Выбрать главу

А внизу Катрин прежде всего развела огонь в чугунной печке с решеткой посредине и двумя конфорками по бокам, — в этом очаге непрерывно горел каменный уголь. Компания выдавала каждой семье восемь гектолитров «угольной мелочи», собранной на рельсовых путях. Разжечь ее бывало трудно, и Катрин каждый вечер прикрывала золой тлеющий огонь, так что утром нужно было только поворошить жар и подбросить в него кусочки старательно отобранного мягкого угля. Поставив на плиту кофейник, она отворила дверцы буфета и, присел на корточки, заглянула в него.

Комната, довольно большая, занимала весь нижний этаж; стены были выкрашены в салатный цвет, пол из каменных плит старательно вымыт и посыпан белым песком. Все содержалось с чисто фламандской опрятностью. Обстановка состояла из соснового полированного буфета, стола и стульев того же дерева. На светлых голых стенах резко выделялись яркие лубочные картинки: бесплатно раздававшиеся Компанией портреты императора и императрицы, бравые солдаты и блистающие золотом святые; кроме розовой картонной коробки, стоявшей на буфете, да стенных часов с кукушкой и размалеванным циферблатом, никаких украшений не было; громкое тиканье часов, казалось, поднималось к потолку. Около двери на лестницу была еще одна дверь, которая вела в подвал. Несмотря на опрятность, царившую тут, теплый воздух был пропитан запахом жареного лука, застоявшимся со вчерашнего дня, и едким запахом перегоревшего каменного угля.

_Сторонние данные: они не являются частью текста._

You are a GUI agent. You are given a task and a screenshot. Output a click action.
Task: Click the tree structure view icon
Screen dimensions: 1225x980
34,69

Сидя на корточках перед буфетом, Катрин размышляла. Осталась лишь краюха хлеба, творогу достаточно, а масла чуть-чуть, бутерброды же надо сделать на четверых. Наконец она нашла выход: разрезать хлеб на ломти, на один ломоть надо положить творогу, другой слегка помазать маслом, потом два эти ломтя сложить вместе — получится «брусок», то есть двойной бутерброд, такие бутерброды они каждое утро брали с собою на работу. Вскоре на столе уже лежали в ряд четыре бутерброда, выкроенные со строгой справедливостью: самый большой — отцу, самый маленький — Жанлену.

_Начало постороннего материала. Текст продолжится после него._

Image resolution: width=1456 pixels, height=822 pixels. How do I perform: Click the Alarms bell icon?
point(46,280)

Катрин, казалось, всецело была поглощена хозяйственными заботами, однако не забывала, что ей рассказывал Захарий о похождениях штейгера Дансара и жены Пьерона, и, приоткрыв дверь, выглянула на улицу, Ветер свирепствовал по-прежнему; в окнах низких домиков все больше зажигалось огней, по всему поселку проносился смутный гул пробуждения. Отворялись и захлопывались двери, в сумраке уходили вдаль вереницы черных фигур. Да что это она, глупая, мерзнет тут! Пьерон, наверно, преспокойно спит, ему заступать на работу в шесть часов. И все же она не отходила от порога, смотрела на тот дом, что стоял за их палисадником. Отворилась дверь, у Катрин разгорелось любопытство. Да нет, — это Лидия, дочка Пьерона, пошла на шахту.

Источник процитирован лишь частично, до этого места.